Security by Obscurity
In his Fable titled ‘the Tree and the Reed’, Aesop’s moral is that “Obscurity often brings safety”. However, thanks to GDPR and recent developments from the United States Securities and Exchange Commission (2018) and the European Securities and Monetary Authority (2019), requirements toward transparency in security management are growing. Companies may benefit from being transparent concerning breach disclosure, and most importantly, benefit from disclosing cybersecurity risks and disclosing past security incidents to stakeholders. Information disclosure is an increasingly way to be perceived as having superior performance. But despite being denigrated for the last 20 years, security by obscurity is still researched and well alive, with recent papers validating obscurity to an adversary. Indeed, Security by Obscurity has been the favored design principle in information security since the 2000s. Rebranded as “moving target defense” by the DHS in the 2010s, which consist in “hiding the target”, it is still very popular in information security as a part of deception techniques aimed at “mislead, confuse or hide critical assets” in latest NIST publications. What can explain this popularity? What are the roots of Security by Obscurity? Is there any space left for obscurity in a society where transparency has been elevated as a political and moral ideal?

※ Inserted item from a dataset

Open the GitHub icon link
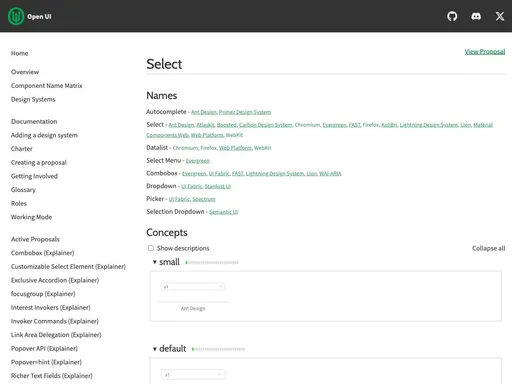The width and height of the screenshot is (512, 384). pos(452,16)
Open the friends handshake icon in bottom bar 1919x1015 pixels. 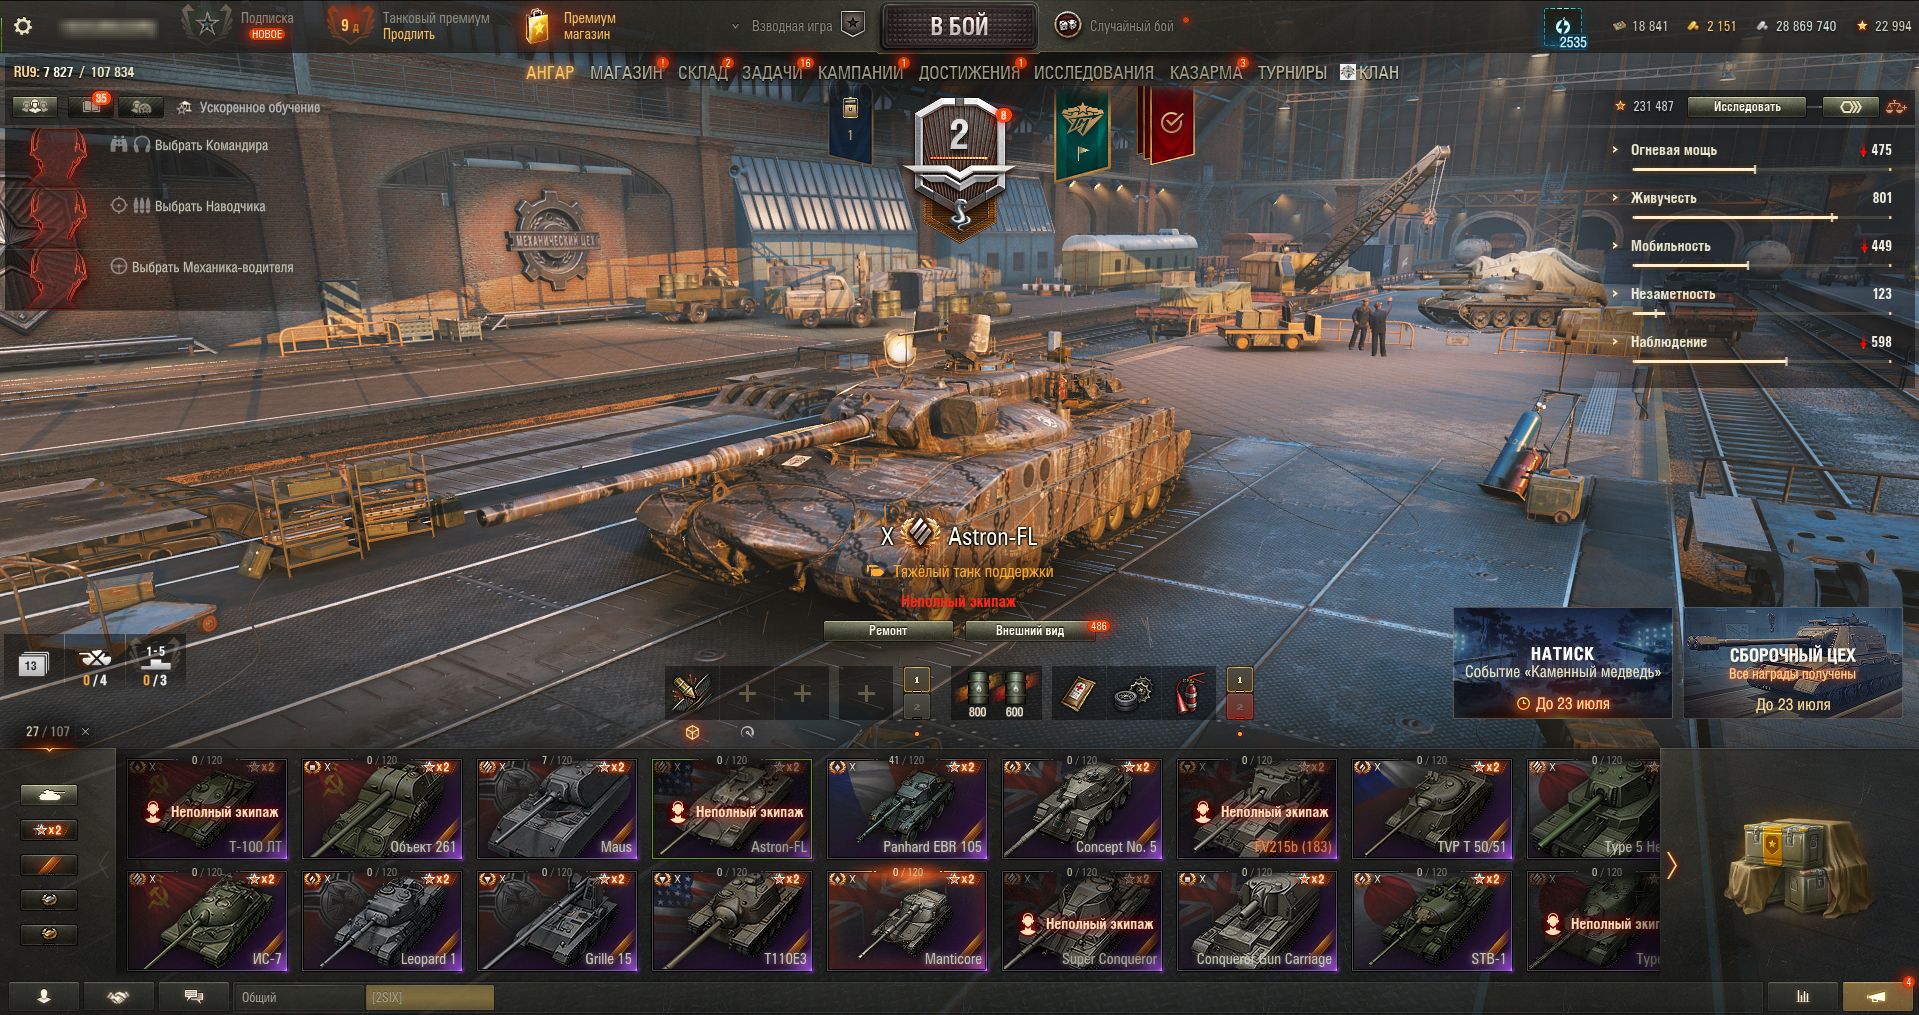click(118, 997)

In this presentation, we will dive into the historical roots of security by obscurity design principle and its developments. By opening the black box of secrecy, we intend to shed light on the symbiotic relationship between transparency and obscurity. We will then discuss the paradoxical case of cybercriminal platform: secret places that simultaneously foster security through obscurity and extreme business transparency.
Richet, Jean-Loup, "Security by Obscurity" (2022). Pre-ICIS FRAIS 2022. 16.